§ EXERCISE SET:
**A.** In the war memoir, restate the paragraph beginning "The mission was to insert" as a short list that keeps its main facts.
**B.** Taking the rows from the line holding "Describe the element" through the end of the rows, inclusive, substitute "image" for "screenshot" and give back only those lines, otherwise unchanged and without the pictures.

§ PAGE TEXT:
=-=-=

Wednesday, September 10, 2014

Terror and Hilarity: by Byron Edgington

Warrant Officer 1 B Edgington 3rd from the left
War is filled with opportunities to get yourself killed. 

Sometimes these opportunities arise in seconds, unanticipated, their outcomes something not even Hollywood could manufacture. 

I suppose if I’d died on this mission I never would have felt a thing. It would have been a classic case of one second alive, chuffing one breath out, another in, then zap... I suppose that’s the way it always is. 

It seemed like a routine mission, an easy LZ in a place as serene and green as the bucolic fields of my Ohio childhood. I suppose if I’d been killed that day it would have been as good a place as any to fulfill life’s ultimate function.
 
The mission was to insert a special operations team onto an LZ in Laos ten kilometers west of Khe Sanh. I was flying lead ship that day. The escort plane marked the LZ for me, and three other Hueys to follow, and then the Air Force ‘covey bird’ zipped away. The marked spot was a half-acre field covered in elephant grass six feet deep. 

My crewchief, Gil, was behind me in the well of the aircraft.  John, the door gunner of whistle fame, was once again on the right side. I briefed them for landing, slid my visor down and entered final approach. Down I went, the LZ a hundred yards ahead. Soon I was over it, and ready to land.

As I hovered above the deep grass, the Huey’s rotorwash blasted it flat. And there he was. Forty feet away, a lone North Vietnamese soldier, gray-green fatigues, jungle hat, as surprised to see me as I him. His AK swiveled up, aimed directly at me.

=-=-=

§ RAW DATA:
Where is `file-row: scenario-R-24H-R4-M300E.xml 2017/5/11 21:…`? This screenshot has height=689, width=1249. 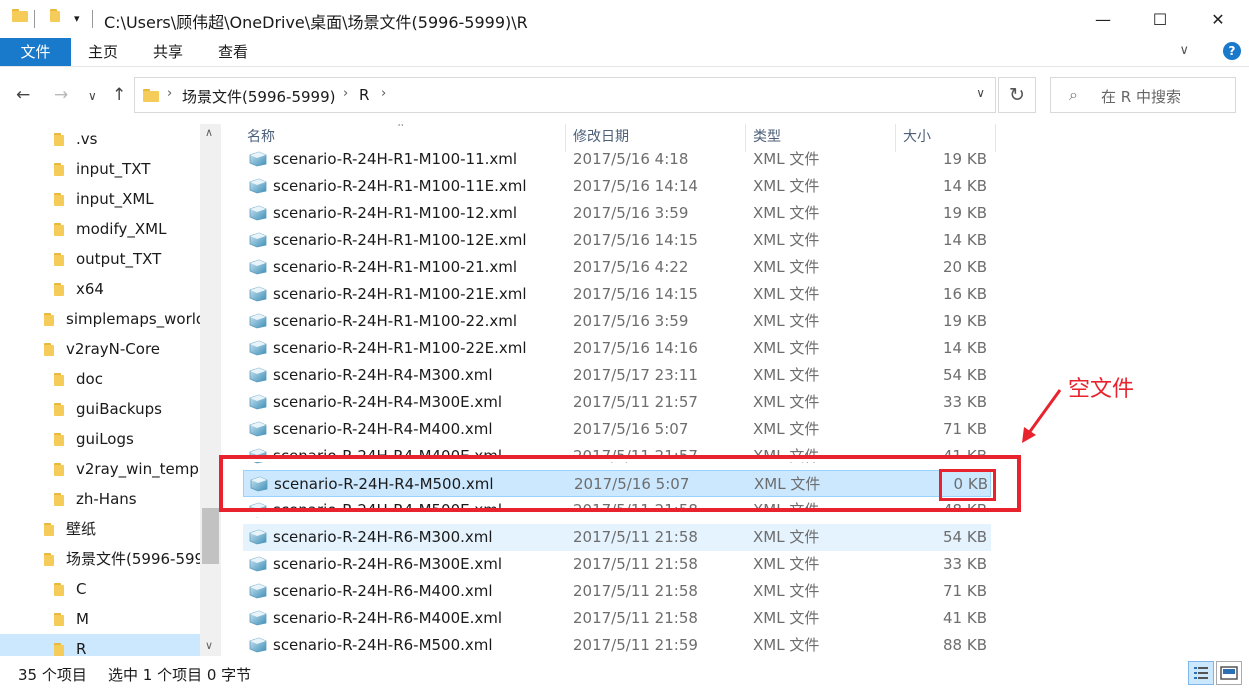 file-row: scenario-R-24H-R4-M300E.xml 2017/5/11 21:… is located at coordinates (617, 402).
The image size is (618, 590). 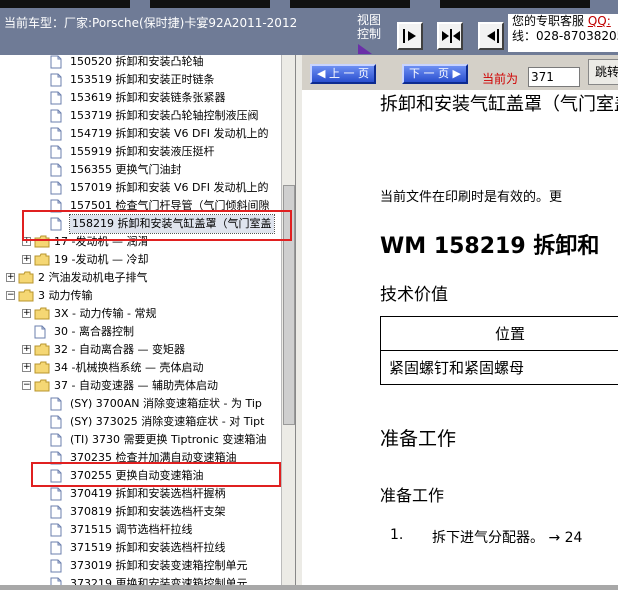 I want to click on tree-item: 156355 更换气门油封, so click(x=140, y=170).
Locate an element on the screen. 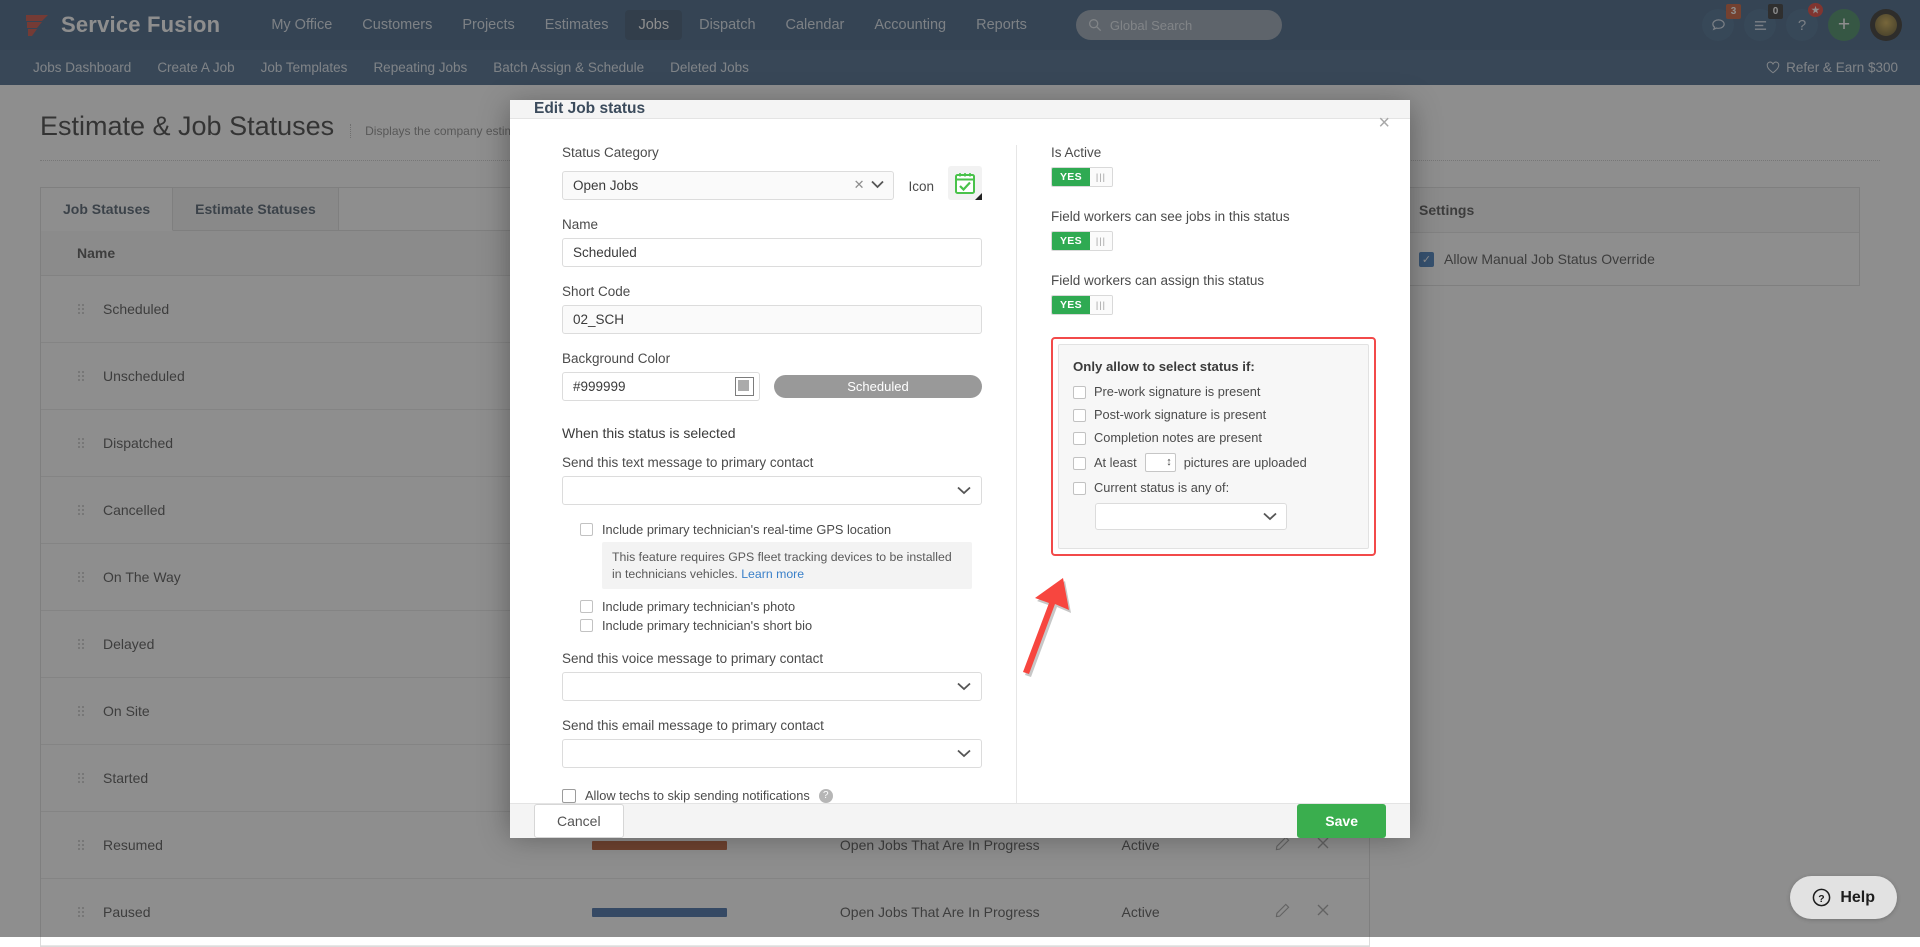  bio-label: Include primary technician's short bio is located at coordinates (707, 626).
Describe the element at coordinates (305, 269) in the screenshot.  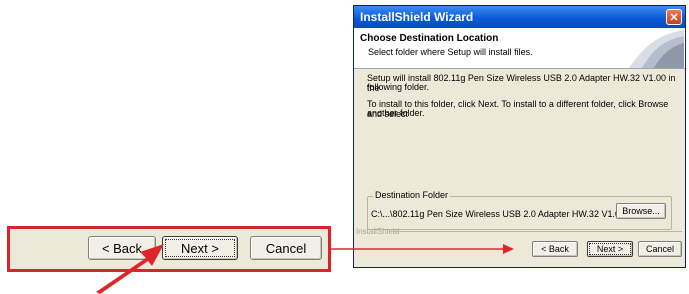
I see `annotation-arrows` at that location.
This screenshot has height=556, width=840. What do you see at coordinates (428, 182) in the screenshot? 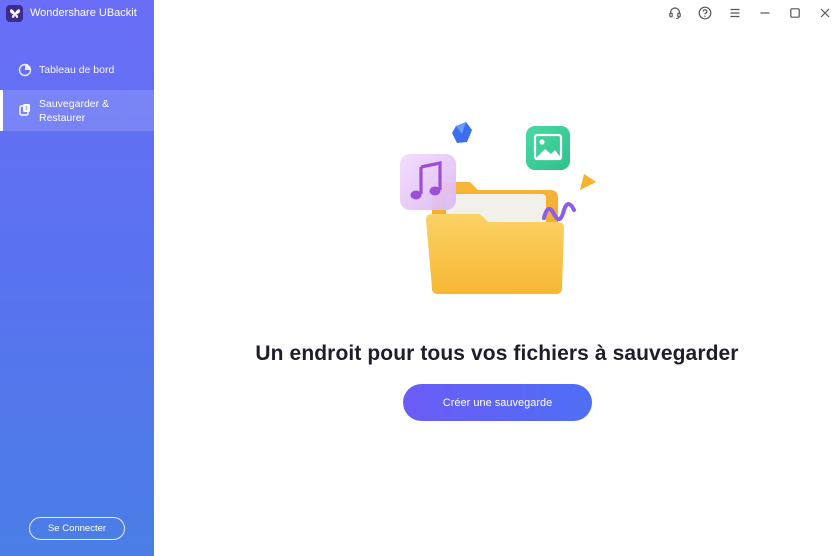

=-=-=

§ SOLUTIONS IN ORDER:
**A.**
- Mission: insert a special operations team onto an LZ in Laos, ten kilometers west of Khe Sanh.
- The narrator flew lead ship, with three other Hueys following.
- An escort plane marked the LZ, and the Air Force "covey bird" then left.
- The LZ was a half-acre field of elephant grass six feet deep.

**B.**
Describe the element at coordinates (305, 269) in the image.  
I see `annotation-arrows` at that location.
This image has height=556, width=840. What do you see at coordinates (428, 182) in the image? 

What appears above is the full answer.